Vicine a quelle che il talentuoso jazzista del New Jersey ha adottato in altre occasioni durante il ricco percorso intrapreso da circa 25 anni.

Un percorso che colloca la sua tromba ai vertici della scena jazz da oltre dieci anni, per qualità e ricchezza di suoni ed ispirazioni. Per l’articolazione di uno stile che si è espresso in ambiti diversi, partendo da collaborazioni quali quelle con Horace Silver, sul finire degli anni ottanta, e poi, nominandone solo alcune, con Tim Berne, Don Byron, Anthony Braxton, Joe Lovano. Trovando anche collocazione nel fenomenale progetto Masada di John Zorn.

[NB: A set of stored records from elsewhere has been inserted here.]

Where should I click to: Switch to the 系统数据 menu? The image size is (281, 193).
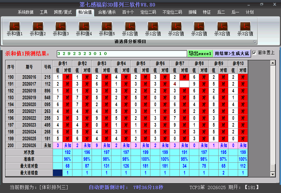click(24, 12)
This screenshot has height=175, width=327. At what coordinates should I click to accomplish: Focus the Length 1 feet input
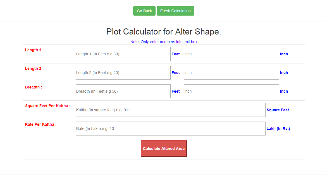(123, 54)

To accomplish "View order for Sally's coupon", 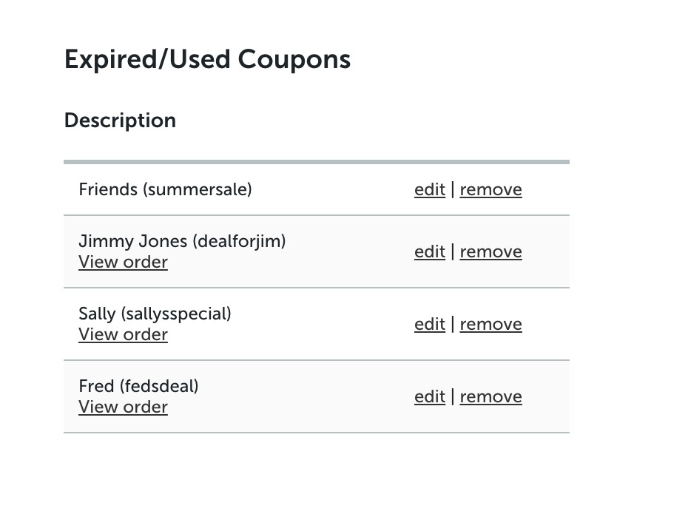I will coord(123,334).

Un percorso che rivela l’identità di un musicista le cui solide basi tecniche e l’eccellente cifra stilistica sono spesso al servizio dell’esplorazione di nuovi territori sonori e possibilità espressive, non disdegnando commistioni tra improvvisazione ed elettronica, o la composizione di musica contemporanea.

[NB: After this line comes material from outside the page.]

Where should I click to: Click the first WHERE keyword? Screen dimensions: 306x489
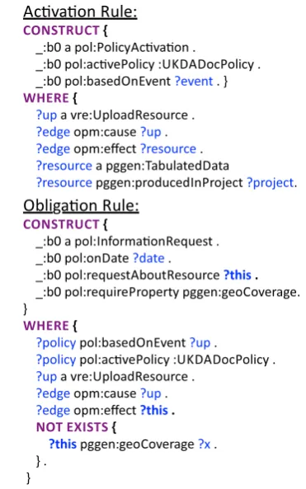click(x=46, y=98)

Ma il disco che sto riascoltando in questi giorni (uscito nel 2004) a dispetto del riferimento contenuto nel titolo, sembra tuttavia prediligere, nell’affrontare un “discorso” le cui implicazioni politiche restano sottese, toni riflessivi ed allusivi, assecondando una personale rilettura del vasto “panorama” nel quale si immerge. Con particolare riferimento all’aureo periodo del Miles Davis dei tardi sessanta, come spesso accade con i lavori licenziati dal suo quintetto. E consente, inoltre, la realizzazione di quello che lo stesso Douglas dichiara essere stato un sogno sin dal finire degli anni ’80: la collaborazione con Bill Frisell.

Così la formazione - Chris Potter (sax tenore, clarinetto basso) James Genus (contrabbasso, basso elettrico) Clarence Penn (batteria, percussioni) - caratterizzato nel suono anche dalla raffinata prestazione fornita da Uri Caine al fender rhodes, incrocia con ottimi risultati la chitarra di Frisell.

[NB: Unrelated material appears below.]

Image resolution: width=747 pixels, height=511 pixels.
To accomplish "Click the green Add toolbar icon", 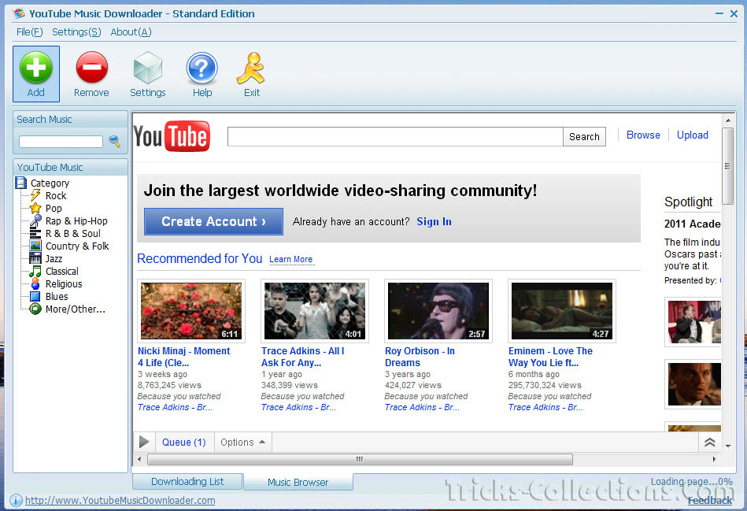I will point(36,69).
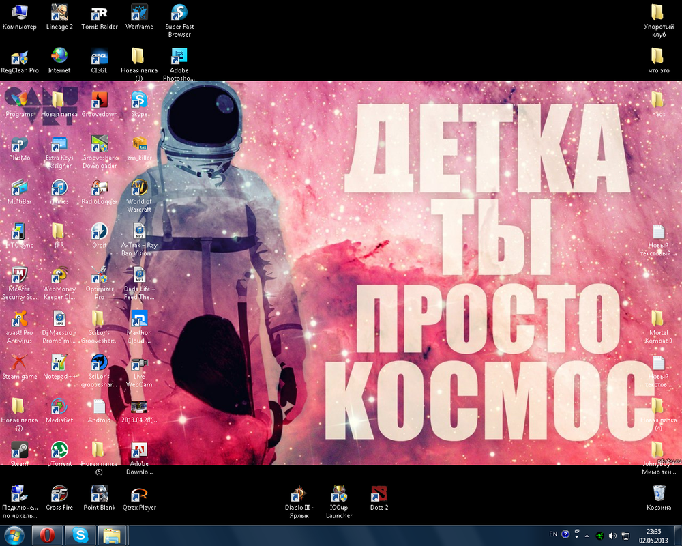
Task: Launch Opera from the taskbar
Action: coord(46,536)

Oltre alla qualità dei brani, sempre contraddistinti da un sicuro equilibrio tra composizione ed improvvisazione, in questo caso in favore di una più marcata “accessibilità” non priva di momenti davvero di alta classe, è proprio il perfetto connubio tra le sonorità a segnare l’identità di questo lavoro.

Se la presenza delle corde di Frisell evoca istantaneamente, ad esempio in “Mountains From The Train”, la vasta e a tratti desolata ampiezza di un paesaggio sonoro che rimanda alle sue rilettura del patrimonio americano (ma con una encomiabile misura ed una integrazione perfetta con i partners) la sezione ritmica duttile e puntuale asseconda sia la rarefazione che ne deriva, sia le più articolate trame che, come nell’ottima “Seventeen” il gruppo è in grado di proporre. Spesso, poi, è proprio la calligrafia misurata di Caine a emergere limpidamente come un elemento di ulteriore eleganza, in un lavoro che rilascia un’atmosfera complessiva di leggero straniamento, un crocevia di stati d’animo. Mai spinti sino al parossismo, ma piuttosto indagati con attenzione nei dettagli.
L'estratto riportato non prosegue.